But, no matter what new trends surface in the next 14 years, Syska Hennessy will still be searching for the perfect office building design. Who knows? Maybe it’ll be around by then, or maybe the idea of the perfect office building will have evolved yet again.

5 Issues for Today and Tomorrow

Incorporation of building information modeling

Meeting security requirements—both physical and electronic

Meeting LEED/sustainability guidelines

Incorporation of hybrid utility plants

A dichotomy of power requirements ranging from as much as 15 to 25 watts per sq. ft. (to ensure reliability) to less than 2 watts per sq. ft. (to meet LEED guidelines)

A Different Set of Wires

Electronic infrastructure can be designed in a way to “future-proof” the perfect office building. As Syska Hennessy said in the 1991 article, “Designers and owners must be able to predict, as accurately as possible, short- and long-term demands that will be put on a building.” This is especially crucial when it comes to technology.

At Syska Hennessy, a client’s investment in technology is protected by designing for the technology superhighway: the next 15 years. This flexible infrastructure template allows building owners to take advantage of new advances down the road.

Some of the ways this is done is to design the cable management system in a way that accommodates future additions, moves and changes, implementing single-mode fiber technology in the infrastructure’s backbone and sizing the riser shafts and conduits in a way that supports telecom cabling. Additionally, ensuring that the facility’s infrastructure adheres to the latest industry standard is crucial. This includes making sure that the grade of horizontal cabling is consistent with industry standard recommendations, which are robust enough to support future bandwidth requirements.

In the 1991 article, independent telephone providers were the newest trend. Today, voice over Internet protocol (VoIP)—routing voice conversations over the Internet and wireless LAN—and the mobility of systems within an office space are both part of the perfect office building.

Another technology gaining ground is Power over Ethernet (PoE). This allows for the powering of network devices (COPI phone sets, wireless access points and more) to work over the same cable that provides network connectivity. Power is provided right off the network switch, eliminating the need for a separate device or additional outlets at the device.

Increased processing power has driven the need for more power and cooling as well. The coordination of M/E/P services, especially in data centers, is critical to maintaining the integrity of the network. In the early ’90s, data centers were approaching 50 watts per sq. ft. and trading floors were approaching 100 watts per sq. ft. Back then, the power a PC required was increasing. Today its decreasing.
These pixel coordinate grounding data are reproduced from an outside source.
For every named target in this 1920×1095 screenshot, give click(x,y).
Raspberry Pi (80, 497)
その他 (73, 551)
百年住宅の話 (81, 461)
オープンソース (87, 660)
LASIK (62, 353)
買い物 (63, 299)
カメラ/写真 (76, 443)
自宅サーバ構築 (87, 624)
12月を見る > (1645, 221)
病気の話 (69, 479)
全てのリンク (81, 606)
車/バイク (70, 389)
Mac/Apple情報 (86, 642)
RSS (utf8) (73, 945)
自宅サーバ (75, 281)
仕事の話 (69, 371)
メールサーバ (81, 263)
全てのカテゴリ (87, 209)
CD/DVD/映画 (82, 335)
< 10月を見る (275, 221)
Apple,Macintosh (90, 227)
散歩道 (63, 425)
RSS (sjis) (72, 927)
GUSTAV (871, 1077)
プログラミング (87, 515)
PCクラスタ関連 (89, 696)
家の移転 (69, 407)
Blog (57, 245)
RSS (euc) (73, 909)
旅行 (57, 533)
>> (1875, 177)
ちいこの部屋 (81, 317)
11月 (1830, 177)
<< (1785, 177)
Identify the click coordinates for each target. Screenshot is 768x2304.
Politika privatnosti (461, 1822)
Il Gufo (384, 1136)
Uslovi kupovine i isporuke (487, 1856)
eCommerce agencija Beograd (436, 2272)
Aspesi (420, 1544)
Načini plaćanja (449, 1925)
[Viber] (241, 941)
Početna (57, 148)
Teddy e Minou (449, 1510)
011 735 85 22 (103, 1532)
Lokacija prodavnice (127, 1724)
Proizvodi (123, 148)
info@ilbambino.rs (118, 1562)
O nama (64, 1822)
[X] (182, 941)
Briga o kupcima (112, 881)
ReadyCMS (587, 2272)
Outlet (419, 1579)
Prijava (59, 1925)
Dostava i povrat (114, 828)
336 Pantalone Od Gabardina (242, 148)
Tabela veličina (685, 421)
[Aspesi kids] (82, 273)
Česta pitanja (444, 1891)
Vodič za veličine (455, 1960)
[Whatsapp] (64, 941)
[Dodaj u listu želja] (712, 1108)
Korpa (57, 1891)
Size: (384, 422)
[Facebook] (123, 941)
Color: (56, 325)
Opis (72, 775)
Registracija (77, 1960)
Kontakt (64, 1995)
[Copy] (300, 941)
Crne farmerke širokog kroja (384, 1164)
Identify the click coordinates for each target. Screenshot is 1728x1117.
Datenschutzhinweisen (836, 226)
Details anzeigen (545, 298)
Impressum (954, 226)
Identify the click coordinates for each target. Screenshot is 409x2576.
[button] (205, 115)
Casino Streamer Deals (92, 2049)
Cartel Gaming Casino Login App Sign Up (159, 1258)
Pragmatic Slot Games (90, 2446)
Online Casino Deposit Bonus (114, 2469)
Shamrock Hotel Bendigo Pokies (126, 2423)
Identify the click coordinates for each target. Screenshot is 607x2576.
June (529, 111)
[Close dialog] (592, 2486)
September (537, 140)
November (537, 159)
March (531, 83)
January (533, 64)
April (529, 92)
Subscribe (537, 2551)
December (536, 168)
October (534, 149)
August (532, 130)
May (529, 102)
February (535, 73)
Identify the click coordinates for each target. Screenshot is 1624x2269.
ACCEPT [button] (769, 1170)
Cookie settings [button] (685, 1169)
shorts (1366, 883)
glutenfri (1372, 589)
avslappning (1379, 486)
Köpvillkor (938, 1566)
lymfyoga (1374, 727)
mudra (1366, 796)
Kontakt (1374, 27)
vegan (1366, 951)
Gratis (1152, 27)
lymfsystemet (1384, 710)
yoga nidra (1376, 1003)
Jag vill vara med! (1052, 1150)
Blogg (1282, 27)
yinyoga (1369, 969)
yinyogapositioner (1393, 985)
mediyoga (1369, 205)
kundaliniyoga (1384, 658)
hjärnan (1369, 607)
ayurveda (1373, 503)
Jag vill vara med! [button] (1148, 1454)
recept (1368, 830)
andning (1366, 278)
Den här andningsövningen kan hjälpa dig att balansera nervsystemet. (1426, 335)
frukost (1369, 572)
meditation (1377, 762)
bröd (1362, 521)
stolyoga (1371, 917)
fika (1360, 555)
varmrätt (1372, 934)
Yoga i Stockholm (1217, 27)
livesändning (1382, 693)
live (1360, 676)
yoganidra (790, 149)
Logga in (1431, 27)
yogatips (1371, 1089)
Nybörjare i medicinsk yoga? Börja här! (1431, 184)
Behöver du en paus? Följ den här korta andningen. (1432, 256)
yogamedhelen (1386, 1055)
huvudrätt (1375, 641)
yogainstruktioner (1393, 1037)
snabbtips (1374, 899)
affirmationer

Data centers are approaching 300-plus watts per sq. ft. and trading floors 15 watts per sq. ft.

5 Issues in 1991

Clean power

Neat-appearing cabling

Incorporation of DDC and improved HVAC controls

Incorporation of UPS

Providing 6 to 10 watts per sq.ft.

5 Issues Then and Now

Energy efficiency

Flexibility

Reliable power

Greater employee comfort/work area control

System payback

5 Predictions That Have Been Realized:

Gray water reclamation

Underfloor air distribution

More ambient lighting

Non-chemical treatment of cooling tower water

Reclaiming condensate to pre-heat domestic water

Lighting Technology then and today:

Then

Shielded recessed fluorescent troffers

T8s with electronic ballasts

Banks of manual light switches

Today

Indirect, ambient lighting with daylighting

T5HOs with digital addressable ballasts

Occupancy sensors